La durée des arrêts maladie vient de connaître un virage important. L’Assemblée nationale a décidé de réintroduire une limitation légale de leur durée, malgré une vive opposition au Sénat. Que va-t-il se passer concrètement ? Et comment cela va-t-il impacter les assurés, les médecins, et le système de santé dans son ensemble ? Voici ce qui change.
Ce que prévoit la nouvelle mesure
La mesure adoptée prévoit une limite de durée pour les arrêts de travail prescrits par les médecins :
- 1 mois maximum pour une première prescription,
- 2 mois au total en cas de renouvellement.
Cette règle s’appliquera à toutes les prescriptions, que ce soit en ville ou à l’hôpital. Toutefois, un médecin pourra exceptionnellement y déroger, à condition de justifier sa décision sur l’ordonnance.
Pourquoi cette réforme maintenant ?
L’objectif affiché par le gouvernement est clair : réduire les dépenses de santé liées aux indemnités journalières. Cette mesure s’inscrit dans le cadre du budget 2026 de la Sécurité sociale, qui cherche à identifier des leviers d’économie dans un système sous tension.
Selon les députés favorables à ce plafonnement, cela permettra de « mieux contrôler les arrêts longs ». En revanche, beaucoup craignent que cela ne sature encore plus les cabinets médicaux, déjà surchargés.
Un retour après avoir été rejeté par le Sénat
Fait marquant : cette disposition avait été supprimée par le Sénat, jugeant la mesure trop rigide. Les sénateurs estimaient qu’un tel plafonnement allait obliger des patients à multiplier les consultations pour prolonger leur arrêt, même s’ils sont toujours malades.
Malgré cela, l’Assemblée nationale a voté le texte le 6 décembre 2025, avec 128 voix pour et 86 contre. Le gouvernement a d’ailleurs opté pour une version moins stricte que son projet initial, qui prévoyait 15 jours maximum en ville et 30 jours à l’hôpital, par simple décret.
Ce qui change par rapport à aujourd’hui
Actuellement, aucune loi n’impose une durée maximale d’arrêt maladie. Les médecins s’appuient sur des recommandations basées sur le type de pathologie. En revanche, les indemnités versées au salarié sont déjà plafonnées :
- 360 jours d’indemnisation sur une période de trois ans.
Le cadre change désormais : la limitation devient légale, même si elle reste assouplie dans certains cas particuliers pour tenir compte de la réalité clinique.
Des réactions contrastées
Le monde médical ne cache pas ses inquiétudes face à cette nouvelle contrainte.

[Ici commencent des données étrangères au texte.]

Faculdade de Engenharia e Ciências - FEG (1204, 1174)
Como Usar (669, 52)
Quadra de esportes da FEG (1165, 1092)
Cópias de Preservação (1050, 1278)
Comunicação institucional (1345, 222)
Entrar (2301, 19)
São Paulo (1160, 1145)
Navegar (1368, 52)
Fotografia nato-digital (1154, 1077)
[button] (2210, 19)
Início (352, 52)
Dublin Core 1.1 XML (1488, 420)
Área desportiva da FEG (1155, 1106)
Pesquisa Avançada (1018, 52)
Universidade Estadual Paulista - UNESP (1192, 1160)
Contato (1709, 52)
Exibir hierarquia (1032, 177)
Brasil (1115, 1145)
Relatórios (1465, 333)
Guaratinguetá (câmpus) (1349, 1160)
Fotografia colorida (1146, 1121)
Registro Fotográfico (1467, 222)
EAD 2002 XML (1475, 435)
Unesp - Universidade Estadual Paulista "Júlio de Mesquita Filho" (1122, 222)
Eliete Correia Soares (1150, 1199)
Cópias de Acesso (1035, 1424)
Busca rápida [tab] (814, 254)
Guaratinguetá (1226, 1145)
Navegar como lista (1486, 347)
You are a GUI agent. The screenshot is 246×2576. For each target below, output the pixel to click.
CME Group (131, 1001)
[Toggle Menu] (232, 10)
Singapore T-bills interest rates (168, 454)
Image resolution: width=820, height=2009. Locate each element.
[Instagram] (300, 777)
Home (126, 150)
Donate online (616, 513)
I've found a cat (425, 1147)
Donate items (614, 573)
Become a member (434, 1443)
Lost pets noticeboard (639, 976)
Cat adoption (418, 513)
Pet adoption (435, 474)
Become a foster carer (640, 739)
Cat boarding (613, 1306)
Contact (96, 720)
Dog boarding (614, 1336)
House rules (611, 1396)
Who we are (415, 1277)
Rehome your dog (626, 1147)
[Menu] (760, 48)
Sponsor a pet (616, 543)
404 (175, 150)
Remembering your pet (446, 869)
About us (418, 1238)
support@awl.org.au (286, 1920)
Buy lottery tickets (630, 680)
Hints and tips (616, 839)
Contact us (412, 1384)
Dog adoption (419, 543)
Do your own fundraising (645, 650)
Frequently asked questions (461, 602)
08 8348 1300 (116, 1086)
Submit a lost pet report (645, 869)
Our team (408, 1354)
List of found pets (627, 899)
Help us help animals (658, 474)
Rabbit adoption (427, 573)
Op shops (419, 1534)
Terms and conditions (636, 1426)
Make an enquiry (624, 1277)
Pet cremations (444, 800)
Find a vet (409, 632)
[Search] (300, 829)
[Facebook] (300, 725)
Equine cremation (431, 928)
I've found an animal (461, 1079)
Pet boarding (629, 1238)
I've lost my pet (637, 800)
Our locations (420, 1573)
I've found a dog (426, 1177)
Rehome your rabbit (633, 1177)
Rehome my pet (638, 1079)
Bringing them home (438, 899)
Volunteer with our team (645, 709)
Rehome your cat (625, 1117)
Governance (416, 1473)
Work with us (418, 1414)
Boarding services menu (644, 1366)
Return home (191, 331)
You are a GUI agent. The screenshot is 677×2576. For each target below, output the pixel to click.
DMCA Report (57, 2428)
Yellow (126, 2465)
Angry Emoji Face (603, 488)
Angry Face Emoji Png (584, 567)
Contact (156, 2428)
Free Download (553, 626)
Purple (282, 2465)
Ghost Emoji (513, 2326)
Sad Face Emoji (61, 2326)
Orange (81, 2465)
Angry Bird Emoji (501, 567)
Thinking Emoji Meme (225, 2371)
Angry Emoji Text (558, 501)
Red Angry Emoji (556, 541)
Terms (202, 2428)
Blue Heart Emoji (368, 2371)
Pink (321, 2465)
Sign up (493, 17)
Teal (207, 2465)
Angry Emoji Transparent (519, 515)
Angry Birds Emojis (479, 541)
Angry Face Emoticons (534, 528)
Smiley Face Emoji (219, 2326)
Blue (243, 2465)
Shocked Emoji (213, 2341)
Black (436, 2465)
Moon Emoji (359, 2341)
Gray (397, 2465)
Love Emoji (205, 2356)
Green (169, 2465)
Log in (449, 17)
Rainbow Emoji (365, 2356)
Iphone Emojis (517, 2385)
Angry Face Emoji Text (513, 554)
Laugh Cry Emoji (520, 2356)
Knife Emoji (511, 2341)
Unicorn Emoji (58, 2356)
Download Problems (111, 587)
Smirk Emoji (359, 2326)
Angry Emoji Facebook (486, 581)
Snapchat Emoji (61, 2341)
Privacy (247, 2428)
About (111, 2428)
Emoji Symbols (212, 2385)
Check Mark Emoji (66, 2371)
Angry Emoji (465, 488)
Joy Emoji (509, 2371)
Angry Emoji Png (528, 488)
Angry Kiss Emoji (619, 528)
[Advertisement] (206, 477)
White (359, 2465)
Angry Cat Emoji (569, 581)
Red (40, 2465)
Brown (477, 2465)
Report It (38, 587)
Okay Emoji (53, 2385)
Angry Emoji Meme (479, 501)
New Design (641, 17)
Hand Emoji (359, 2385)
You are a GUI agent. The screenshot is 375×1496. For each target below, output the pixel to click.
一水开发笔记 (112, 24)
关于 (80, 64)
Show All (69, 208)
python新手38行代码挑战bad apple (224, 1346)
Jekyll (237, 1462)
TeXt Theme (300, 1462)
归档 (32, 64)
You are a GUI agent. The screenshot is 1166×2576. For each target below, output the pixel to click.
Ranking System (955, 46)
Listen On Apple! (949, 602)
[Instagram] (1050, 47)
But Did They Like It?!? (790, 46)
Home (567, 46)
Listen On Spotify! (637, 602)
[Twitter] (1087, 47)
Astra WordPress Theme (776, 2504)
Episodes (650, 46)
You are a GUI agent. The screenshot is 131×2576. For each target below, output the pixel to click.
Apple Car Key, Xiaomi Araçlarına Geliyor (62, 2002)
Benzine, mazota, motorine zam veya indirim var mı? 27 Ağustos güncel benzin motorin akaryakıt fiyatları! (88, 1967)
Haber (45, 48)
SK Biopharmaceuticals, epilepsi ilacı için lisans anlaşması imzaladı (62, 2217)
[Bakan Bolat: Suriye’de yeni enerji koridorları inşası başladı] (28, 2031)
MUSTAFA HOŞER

Pour beaucoup, ce plafonnement risque de nuire au suivi des patients, surtout dans des cas de pathologies longues ou complexes.
D’autres soulignent que ce système pourrait encourager les arrêts en « pointillés », sans amélioration réelle de la santé du salarié, tout en mobilisant inutilement des rendez-vous médicaux.
Et pour vous, concrètement ?
Si vous tombez malade à partir de l’application de cette réforme, vous devrez consulter de nouveau si votre arrêt dépasse un mois. Cela peut impliquer des frais supplémentaires, du temps, et parfois des difficultés à obtenir un second rendez-vous rapidement.
La mesure vise à encadrer les abus mais pourrait aussi compliquer l’accès aux soins pour ceux qui en ont vraiment besoin. C’est un équilibre délicat entre lutte contre la fraude et respect des réalités médicales.
Une réforme qui relance le débat
La décision de l’Assemblée nationale va raviver les discussions sur le rôle du médecin, les droits des patients, et les priorités budgétaires. Faut-il cadrer plus strictement les arrêts maladie, ou faire davantage confiance aux professionnels de santé ?
Ce qui est sûr, c’est que cette nouvelle règle marque un tournant dans la gestion des arrêts de travail. Reste à savoir si elle produira les économies espérées, sans faire trop de dégâts collatéraux sur le terrain.